Also, I hope you don’t mind me pointing it out, but I believe that the result of this calculation:

ROUND((curr.Revenue_for_Year - prev.Revenue_for_Year)/prev.Revenue_for_Year

should be * 100

Prev refers to previous year’s revenue while curr refers to current year’s revenue.
Both tables initially hold the same values (they are just aliases to the revenue tables).

Here’s the output of a select * on revenue for instance:

#	Year	Previous_Year	Revenue_for_Year
1	2013	      2012	                  450.58
2	2012	      2011	                  477.53
3	2011	      2010	                  469.58
4	2010	      2009	                  481.45
5	2009	      2008	                  449.46

What prev and curr do is serve as reference to the same table; revenue, i.e I’m performing a self join on the table.
What I’ve done is:
Take revenue (curr) on the left, and take revenue(prev) on the right.
Perform a left join, joining all values in curr.previous_year = prev.year where previous_year is a temporary column solely for the purpose of comparing previous year values.
This fetches rows with current year’s revenue and previous year’s revenue.

Once joined, the tables look like this
Code_vr9CGXbN8C

and then I proceed with subtracting right from left (previous from current) and calculate percentage.
You’re correct, multiplying it by 100 should lead to proper percent values. I’ve left them as a decimal in the table.

1 Like

Thanks for your explanation @kodes.k - what I’m struggling with is that in the first part of your solution, you name your columns in in your temporary revenue table as Year, Previous Year, and Revenue_for_Year

So I’m just curious how SQL knows that curr.Revenue_for_Year - prev.Revenue_for_Year is actually a reference to Year - Previous_Year in the revenue table.

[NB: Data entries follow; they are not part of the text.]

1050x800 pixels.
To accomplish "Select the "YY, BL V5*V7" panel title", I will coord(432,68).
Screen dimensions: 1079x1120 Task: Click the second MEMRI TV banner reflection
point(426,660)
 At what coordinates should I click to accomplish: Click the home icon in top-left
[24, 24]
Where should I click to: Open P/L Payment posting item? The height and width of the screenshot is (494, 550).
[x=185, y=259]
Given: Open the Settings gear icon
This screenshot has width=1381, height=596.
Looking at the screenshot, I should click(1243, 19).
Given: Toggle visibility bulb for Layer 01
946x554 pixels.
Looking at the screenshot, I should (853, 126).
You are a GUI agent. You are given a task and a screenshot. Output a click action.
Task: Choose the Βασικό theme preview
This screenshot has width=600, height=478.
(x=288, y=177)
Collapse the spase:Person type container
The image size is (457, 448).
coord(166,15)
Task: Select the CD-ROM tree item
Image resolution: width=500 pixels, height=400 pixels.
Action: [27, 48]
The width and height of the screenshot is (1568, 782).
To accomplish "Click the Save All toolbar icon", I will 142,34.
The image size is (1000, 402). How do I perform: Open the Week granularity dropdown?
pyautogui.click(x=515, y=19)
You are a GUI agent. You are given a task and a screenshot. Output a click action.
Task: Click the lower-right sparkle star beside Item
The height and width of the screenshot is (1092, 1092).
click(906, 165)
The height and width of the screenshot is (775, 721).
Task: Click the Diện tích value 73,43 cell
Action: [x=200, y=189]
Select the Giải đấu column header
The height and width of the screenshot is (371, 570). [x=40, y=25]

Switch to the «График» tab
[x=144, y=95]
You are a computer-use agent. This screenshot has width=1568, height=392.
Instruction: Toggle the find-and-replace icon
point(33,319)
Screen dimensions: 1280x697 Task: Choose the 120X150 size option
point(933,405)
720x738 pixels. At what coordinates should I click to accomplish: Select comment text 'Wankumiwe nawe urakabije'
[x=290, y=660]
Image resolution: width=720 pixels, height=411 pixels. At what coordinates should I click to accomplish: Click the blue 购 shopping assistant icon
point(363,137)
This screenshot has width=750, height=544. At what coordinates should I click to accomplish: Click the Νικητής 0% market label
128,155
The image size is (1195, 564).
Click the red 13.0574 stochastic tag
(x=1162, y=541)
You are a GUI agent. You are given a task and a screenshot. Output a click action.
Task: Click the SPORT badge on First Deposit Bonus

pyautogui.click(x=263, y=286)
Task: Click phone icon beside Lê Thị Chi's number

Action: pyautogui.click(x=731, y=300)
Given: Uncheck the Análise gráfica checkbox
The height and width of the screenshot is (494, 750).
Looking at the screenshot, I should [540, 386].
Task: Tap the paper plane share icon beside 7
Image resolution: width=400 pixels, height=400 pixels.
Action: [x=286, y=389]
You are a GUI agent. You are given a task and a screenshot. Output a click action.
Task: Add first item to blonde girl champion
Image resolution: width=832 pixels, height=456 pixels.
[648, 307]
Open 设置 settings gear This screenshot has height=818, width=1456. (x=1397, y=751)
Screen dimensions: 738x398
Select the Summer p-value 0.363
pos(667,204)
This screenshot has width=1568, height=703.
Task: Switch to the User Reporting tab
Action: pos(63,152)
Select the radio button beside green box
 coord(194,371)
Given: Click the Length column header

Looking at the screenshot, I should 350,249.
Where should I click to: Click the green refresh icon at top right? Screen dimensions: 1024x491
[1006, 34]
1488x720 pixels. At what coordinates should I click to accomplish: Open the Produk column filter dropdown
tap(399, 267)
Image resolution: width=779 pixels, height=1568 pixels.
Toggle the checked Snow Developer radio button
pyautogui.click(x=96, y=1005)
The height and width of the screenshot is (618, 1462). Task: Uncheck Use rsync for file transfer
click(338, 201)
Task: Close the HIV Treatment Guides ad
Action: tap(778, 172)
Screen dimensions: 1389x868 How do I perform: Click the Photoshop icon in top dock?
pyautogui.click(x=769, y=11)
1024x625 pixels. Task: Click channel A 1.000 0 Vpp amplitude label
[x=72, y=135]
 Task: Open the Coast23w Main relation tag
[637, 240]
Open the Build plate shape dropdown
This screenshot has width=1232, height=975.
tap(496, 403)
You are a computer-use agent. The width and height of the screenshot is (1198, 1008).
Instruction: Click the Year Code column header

Perform a left join, joining all values in curr.previous_year = prev.year where previous_year is a temporary column solely for the purpose of comparing previous year values.

Again, with the reference to prev.year, I thought that to make a reference to the revenue table this would need to be revenue.year

Sorry to bother you with all the questions, but I just can’t seem to get my head around it! :weary:

Hello!
I believe the results from the first Query are wrong.
I analyzed your results and this song has 5 different TrackID´s but is the same song name ‘2 Minutes To Midnight’
which means the number of playlists are duplicating
TrackID Name # PlayLists
1357 2 Minutes To Midnight 2
1221 2 Minutes To Midnight 3
1319 2 Minutes To Midnight 3
1345 2 Minutes To Midnight 3
1289 2 Minutes To Midnight 2

Here is a Query of the Track ‘2 Minutes To Midnight’ and the Playlist Names.
You can see the Playlist name repeats depending on the TrackId which is not UNIQUE by Track Song.
Track Name TrkId Playlist Name
|2 Minutes To Midnight|1221|Music|
|2 Minutes To Midnight|1221|90’s Music|
|2 Minutes To Midnight|1221|Music|
|2 Minutes To Midnight|1289|Music|
|2 Minutes To Midnight|1289|Music|
|2 Minutes To Midnight|1319|Music|
|2 Minutes To Midnight|1319|90’s Music|
|2 Minutes To Midnight|1319|Music|
|2 Minutes To Midnight|1345|Music|
|2 Minutes To Midnight|1345|Music|
|2 Minutes To Midnight|1345|Heavy Metal Classic|
|2 Minutes To Midnight|1357|Music|
|2 Minutes To Midnight|1357|Music|
The right answer should be Music, Heavy Metal Classic and 90’s Music
This is 3 Playlists for the ‘2 Minutes To Midnight’ song, regardless of the TrackId.

Regards!

2 Likes

Hello!
The results in this query has the same problem as the query before.
2 Minutes To Midnight is repeated 5 times with repeated Playlists names.
This because the 2 Minutes To Midnight has 5 different TrackId´s insteas of One.

regards!

Your questions are appropriate, part of the data science course goes from aggregates straight to common table expressions (CTEs), which can be intimidating, more so for beginners.
I feel the course creators could start off with subqueries first to allow for a easier transition to the sql part of this course.

To clarify the columns,
Year: Column to hold yearly revenue
Previous Year : (Temporary column) Year - 1
Revenue_For_Year : Aggregate (SUM of Total) by Year

As for the tables, there is a single table revenue, of which two instances are created ‘curr’ and ‘prev’. Both hold the same values.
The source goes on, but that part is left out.